**Exercise 1:**
In the defence strategy article below, list the three things that Healey says the Defence Industrial Strategy will back.

**Given text:**
Defence Secretary John Healey has unveiled a new strategy to make defence an “engine for growth” across the UK, promising thousands of jobs and stronger regional economies.

The Defence Industrial Strategy (DIS), launched on a visit to Bristol firm Rowden, will create five new Defence Growth Deals across the UK backed by £250 million over the next five years.

Mr Healey said the plan would make the UK the best place in the world to start and grow a defence company while putting Britain “at the leading edge of innovation”.

He said: “The Defence Industrial Strategy will make defence an engine for growth across the UK, backing British jobs, British industry and British innovators.

“Defence Growth Deals offer a new partnership with UK Defence to build on industrial and innovation strengths that regions already hold.

“Together we aim to drive an increase in defence skills, SMEs (small and medium-sized enterprises) and jobs across all four nations.

**Exercise 2:**
Write out the rows word for word, from the row that contains "figuier [figuier (1 élément)] (504, 1029)" through the last row, both included.

[Rows for locating described items]
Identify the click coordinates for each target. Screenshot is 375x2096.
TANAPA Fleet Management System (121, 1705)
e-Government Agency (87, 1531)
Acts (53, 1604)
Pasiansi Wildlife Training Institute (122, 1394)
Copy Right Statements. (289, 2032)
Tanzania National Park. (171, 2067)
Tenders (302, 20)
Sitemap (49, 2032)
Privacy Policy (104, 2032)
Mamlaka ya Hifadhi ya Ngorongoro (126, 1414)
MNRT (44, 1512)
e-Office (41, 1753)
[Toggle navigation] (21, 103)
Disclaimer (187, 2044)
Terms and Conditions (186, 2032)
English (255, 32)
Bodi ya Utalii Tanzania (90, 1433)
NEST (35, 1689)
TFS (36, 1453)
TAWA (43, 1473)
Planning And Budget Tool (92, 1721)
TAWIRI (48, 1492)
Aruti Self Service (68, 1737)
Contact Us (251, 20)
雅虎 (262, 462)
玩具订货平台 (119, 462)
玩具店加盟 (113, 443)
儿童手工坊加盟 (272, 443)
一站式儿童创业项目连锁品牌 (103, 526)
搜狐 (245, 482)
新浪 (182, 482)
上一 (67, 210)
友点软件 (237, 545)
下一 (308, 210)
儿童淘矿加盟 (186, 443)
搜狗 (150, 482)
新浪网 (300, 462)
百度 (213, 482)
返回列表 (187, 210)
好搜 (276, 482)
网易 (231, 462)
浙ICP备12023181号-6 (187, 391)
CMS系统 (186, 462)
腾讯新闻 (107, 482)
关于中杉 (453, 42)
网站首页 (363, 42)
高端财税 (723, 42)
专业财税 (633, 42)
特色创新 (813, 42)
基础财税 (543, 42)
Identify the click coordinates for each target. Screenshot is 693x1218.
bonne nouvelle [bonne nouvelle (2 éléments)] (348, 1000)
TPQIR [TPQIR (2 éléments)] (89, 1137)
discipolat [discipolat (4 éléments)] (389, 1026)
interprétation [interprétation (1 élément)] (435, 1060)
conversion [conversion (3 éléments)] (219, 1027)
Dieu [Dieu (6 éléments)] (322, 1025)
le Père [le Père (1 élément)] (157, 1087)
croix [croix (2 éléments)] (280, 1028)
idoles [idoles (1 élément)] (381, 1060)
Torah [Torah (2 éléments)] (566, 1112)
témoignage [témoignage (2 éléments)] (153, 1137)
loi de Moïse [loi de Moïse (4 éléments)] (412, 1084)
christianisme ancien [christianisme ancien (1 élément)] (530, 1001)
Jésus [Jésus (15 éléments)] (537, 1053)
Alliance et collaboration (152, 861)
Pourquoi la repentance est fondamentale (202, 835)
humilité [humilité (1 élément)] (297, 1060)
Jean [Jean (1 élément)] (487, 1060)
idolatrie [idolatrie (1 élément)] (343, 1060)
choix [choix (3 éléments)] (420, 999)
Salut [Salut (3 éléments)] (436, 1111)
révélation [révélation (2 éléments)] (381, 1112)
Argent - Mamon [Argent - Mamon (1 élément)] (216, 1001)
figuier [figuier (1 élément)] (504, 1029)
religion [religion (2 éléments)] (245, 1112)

**Full solution 1:**
British jobs, British industry, and British innovators.

**Full solution 2:**
figuier [figuier (1 élément)] (504, 1029)
religion [religion (2 éléments)] (245, 1112)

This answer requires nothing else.